No person may communicate or cause to be communicated
any invitation or inducement to engage in investment activity (within the meaning of Section 21 of the FSMA) received by it in connection
with the issue or sale of the securities other than in circumstances in which Section 21(1) of the FSMA does not apply.
France
The Tender Offer is not being made, directly or
indirectly, to the public in the Republic of France (“France”) other than to qualified investors (investisseurs
qualifiés) as referred to in Article L.411-2 1° of the French Code monétaire et financier and defined in
Article 2(e) of Regulation (EU) 2017/1129 (as amended).
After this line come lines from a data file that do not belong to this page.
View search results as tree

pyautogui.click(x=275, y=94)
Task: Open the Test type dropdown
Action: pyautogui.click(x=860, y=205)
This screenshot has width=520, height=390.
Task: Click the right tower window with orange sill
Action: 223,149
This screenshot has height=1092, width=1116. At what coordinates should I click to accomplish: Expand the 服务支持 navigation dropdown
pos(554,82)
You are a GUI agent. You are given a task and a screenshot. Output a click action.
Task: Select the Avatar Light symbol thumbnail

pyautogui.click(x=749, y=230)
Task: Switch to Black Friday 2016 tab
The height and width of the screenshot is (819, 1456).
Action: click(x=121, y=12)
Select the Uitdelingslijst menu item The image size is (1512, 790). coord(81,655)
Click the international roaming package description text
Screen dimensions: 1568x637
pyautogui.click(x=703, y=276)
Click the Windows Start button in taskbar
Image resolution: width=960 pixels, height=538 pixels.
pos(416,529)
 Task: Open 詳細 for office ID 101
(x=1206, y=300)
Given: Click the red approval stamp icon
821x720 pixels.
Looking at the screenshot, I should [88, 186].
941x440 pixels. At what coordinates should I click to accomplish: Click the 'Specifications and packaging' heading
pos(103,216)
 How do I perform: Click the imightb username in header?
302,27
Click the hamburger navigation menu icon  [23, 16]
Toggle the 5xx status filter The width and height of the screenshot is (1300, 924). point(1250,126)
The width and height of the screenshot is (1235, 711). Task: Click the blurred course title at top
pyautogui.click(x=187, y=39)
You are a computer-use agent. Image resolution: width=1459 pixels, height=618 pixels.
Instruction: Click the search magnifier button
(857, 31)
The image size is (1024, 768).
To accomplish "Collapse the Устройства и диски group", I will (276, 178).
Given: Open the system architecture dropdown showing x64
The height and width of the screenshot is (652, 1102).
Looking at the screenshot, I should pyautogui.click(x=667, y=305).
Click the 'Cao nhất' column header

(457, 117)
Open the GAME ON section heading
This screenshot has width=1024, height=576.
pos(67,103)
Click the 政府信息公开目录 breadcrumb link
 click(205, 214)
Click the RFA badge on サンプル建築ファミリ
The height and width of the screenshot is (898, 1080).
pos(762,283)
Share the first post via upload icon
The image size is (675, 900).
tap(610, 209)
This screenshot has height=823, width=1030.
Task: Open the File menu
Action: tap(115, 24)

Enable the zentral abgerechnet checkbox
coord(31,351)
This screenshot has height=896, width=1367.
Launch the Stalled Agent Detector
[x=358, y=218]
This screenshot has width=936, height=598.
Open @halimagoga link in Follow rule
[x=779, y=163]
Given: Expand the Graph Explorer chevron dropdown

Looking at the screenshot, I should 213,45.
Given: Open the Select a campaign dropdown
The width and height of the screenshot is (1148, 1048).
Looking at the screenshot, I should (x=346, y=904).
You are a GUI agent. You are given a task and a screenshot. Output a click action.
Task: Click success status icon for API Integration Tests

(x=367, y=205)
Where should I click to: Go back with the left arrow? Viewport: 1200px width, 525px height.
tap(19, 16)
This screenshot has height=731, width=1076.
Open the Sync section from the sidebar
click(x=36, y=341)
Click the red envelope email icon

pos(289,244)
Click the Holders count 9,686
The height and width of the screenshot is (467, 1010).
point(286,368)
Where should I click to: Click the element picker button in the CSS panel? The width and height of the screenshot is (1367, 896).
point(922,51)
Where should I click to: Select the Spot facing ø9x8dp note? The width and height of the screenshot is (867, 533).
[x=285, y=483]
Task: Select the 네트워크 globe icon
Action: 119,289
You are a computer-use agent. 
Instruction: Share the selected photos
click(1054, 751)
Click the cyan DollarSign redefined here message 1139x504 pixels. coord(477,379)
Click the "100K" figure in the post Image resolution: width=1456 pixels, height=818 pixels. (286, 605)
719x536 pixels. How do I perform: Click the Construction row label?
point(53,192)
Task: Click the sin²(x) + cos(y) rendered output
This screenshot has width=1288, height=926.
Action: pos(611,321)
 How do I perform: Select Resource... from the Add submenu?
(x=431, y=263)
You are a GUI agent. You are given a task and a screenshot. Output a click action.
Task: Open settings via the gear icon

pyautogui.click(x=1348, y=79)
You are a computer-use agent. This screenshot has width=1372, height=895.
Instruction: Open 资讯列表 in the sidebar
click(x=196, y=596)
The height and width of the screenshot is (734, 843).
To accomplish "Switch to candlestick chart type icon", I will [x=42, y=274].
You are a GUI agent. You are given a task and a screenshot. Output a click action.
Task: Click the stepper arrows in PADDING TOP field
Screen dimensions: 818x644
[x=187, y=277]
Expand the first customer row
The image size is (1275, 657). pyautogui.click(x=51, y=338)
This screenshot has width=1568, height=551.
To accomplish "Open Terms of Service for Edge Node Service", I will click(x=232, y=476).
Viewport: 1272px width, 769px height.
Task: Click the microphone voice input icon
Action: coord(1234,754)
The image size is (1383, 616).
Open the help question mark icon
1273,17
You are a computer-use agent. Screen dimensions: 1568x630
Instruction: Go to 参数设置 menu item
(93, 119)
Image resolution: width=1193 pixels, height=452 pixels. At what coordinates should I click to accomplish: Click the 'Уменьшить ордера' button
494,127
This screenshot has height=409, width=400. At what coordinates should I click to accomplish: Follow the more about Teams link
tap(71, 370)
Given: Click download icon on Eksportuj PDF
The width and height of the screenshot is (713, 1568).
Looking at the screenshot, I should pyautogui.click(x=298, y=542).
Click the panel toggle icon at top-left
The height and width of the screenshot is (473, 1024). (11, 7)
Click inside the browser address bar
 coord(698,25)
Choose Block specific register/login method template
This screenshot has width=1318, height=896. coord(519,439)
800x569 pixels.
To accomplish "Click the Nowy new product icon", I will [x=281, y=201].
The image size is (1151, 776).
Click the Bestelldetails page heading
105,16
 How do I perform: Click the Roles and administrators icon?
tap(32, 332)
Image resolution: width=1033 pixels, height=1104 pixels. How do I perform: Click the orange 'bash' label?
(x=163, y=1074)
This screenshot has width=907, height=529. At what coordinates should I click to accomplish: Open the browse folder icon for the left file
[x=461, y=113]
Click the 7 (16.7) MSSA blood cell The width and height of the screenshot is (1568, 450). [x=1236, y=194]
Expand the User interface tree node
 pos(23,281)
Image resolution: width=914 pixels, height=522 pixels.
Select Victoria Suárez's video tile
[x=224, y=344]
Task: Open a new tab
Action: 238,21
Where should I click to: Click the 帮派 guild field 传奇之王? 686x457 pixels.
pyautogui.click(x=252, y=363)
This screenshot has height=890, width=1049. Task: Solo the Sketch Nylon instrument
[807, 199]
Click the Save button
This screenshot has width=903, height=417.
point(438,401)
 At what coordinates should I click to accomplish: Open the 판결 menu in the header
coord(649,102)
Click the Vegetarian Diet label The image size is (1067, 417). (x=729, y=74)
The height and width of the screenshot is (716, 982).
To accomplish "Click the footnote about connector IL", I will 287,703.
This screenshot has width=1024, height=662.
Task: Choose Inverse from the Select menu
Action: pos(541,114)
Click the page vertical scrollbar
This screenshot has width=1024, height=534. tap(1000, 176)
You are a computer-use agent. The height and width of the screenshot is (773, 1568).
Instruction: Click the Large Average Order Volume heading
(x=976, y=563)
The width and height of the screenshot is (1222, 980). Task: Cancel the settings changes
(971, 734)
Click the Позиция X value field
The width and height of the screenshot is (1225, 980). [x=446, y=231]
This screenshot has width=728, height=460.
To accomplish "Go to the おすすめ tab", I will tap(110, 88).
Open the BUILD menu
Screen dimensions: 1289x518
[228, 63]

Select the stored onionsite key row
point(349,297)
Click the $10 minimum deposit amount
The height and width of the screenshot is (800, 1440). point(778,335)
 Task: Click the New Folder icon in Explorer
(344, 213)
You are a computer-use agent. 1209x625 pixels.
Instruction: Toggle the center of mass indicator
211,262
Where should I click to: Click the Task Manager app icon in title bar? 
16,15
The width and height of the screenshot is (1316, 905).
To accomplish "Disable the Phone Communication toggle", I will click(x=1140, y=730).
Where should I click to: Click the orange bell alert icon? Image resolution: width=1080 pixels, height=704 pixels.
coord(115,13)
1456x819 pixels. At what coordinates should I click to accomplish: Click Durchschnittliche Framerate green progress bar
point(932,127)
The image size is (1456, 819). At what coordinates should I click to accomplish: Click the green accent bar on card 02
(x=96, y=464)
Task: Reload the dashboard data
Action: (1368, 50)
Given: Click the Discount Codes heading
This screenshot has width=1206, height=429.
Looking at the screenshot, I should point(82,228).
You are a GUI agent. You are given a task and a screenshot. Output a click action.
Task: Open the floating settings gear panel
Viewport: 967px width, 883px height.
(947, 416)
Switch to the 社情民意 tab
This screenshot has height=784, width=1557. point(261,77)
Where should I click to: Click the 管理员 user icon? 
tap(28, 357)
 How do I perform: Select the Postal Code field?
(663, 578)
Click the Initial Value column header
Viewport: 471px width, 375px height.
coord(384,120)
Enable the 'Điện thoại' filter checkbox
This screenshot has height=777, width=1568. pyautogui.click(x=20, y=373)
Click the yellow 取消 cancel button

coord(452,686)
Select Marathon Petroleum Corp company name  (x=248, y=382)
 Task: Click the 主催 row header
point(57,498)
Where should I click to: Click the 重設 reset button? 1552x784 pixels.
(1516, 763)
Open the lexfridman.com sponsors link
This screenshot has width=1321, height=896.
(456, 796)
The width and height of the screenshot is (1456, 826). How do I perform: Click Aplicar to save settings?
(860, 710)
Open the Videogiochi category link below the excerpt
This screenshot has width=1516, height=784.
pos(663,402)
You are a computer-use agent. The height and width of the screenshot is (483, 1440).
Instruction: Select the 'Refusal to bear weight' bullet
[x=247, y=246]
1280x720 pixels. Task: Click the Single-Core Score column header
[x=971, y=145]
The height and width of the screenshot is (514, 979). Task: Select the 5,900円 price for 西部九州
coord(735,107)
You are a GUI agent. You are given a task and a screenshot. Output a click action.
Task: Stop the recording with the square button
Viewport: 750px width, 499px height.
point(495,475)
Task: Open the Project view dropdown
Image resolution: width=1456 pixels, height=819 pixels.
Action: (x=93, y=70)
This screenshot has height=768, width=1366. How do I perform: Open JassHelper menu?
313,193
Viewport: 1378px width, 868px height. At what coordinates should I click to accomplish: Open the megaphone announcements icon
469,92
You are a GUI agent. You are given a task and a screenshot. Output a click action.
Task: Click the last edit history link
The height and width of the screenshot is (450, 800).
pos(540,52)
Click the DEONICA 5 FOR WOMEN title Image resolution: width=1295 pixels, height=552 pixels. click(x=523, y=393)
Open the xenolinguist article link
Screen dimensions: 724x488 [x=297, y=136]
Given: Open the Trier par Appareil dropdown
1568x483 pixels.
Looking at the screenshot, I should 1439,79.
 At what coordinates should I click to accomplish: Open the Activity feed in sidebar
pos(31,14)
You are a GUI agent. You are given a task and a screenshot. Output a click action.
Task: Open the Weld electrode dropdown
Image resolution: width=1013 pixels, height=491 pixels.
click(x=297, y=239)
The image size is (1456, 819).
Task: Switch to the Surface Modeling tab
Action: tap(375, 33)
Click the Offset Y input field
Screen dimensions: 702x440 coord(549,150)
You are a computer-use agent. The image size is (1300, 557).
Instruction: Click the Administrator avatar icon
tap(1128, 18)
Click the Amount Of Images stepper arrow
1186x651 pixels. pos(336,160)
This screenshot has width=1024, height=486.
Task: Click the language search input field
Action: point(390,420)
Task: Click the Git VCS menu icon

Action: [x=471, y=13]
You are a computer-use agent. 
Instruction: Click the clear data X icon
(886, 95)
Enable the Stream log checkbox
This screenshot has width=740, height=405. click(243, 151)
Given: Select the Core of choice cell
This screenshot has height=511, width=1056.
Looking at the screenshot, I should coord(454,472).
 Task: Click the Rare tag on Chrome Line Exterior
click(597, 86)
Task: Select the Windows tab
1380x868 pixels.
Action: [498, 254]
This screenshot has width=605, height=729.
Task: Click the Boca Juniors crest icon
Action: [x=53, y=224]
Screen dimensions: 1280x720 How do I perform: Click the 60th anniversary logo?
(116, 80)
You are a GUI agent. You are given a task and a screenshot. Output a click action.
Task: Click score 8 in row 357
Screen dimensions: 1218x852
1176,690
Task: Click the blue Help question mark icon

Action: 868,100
Neither this announcement nor the Tender Offer Memorandum or any other documents
or materials relating to the Tender Offer have been or shall be distributed in France other than to qualified investors (investisseurs
qualifiés) and only qualified investors (investisseurs qualifiés) are eligible to participate in the Tender Offer.
This announcement, the Tender Offer Memorandum and any other document or material relating to the Tender Offer have not been and will
not be submitted for clearance to nor approved by the Autorité des marchés financiers.
Italy
None of the Tender Offer, this announcement, the
Tender Offer Memorandum or any other documents or materials relating to the Tender Offer have been submitted to the clearance procedures
of the Commissione Nazionale per le Società e la Borsa (“CONSOB”) pursuant to Italian laws and regulations.
The Tender Offer is being carried out in the Republic
of Italy (“Italy”) as an exempted offer pursuant to article 101-bis, paragraph 3-bis of the Legislative Decree No.
58 of 24 February 1998, as amended (the “Financial Services Act”) and article 35-bis, paragraph 4, of CONSOB Regulation
No. 11971 of 14 May 1999, as amended.
Holders or beneficial owners of the Notes may
tender some or all of their Notes pursuant to the Tender Offer through authorised persons (such as investment firms, banks or financial
intermediaries permitted to conduct such activities in Italy in accordance with the Financial Services Act, CONSOB Regulation No. 20307
of 15 February 2018, as amended from time to time, and Legislative Decree No. 385 of September 1, 1993, as amended) and in compliance
with applicable laws and regulations or with requirements imposed by CONSOB or any other Italian authority.
Each intermediary must comply with the applicable
laws and regulations concerning information duties vis-à-vis its clients in connection with the Notes or the Tender Offer.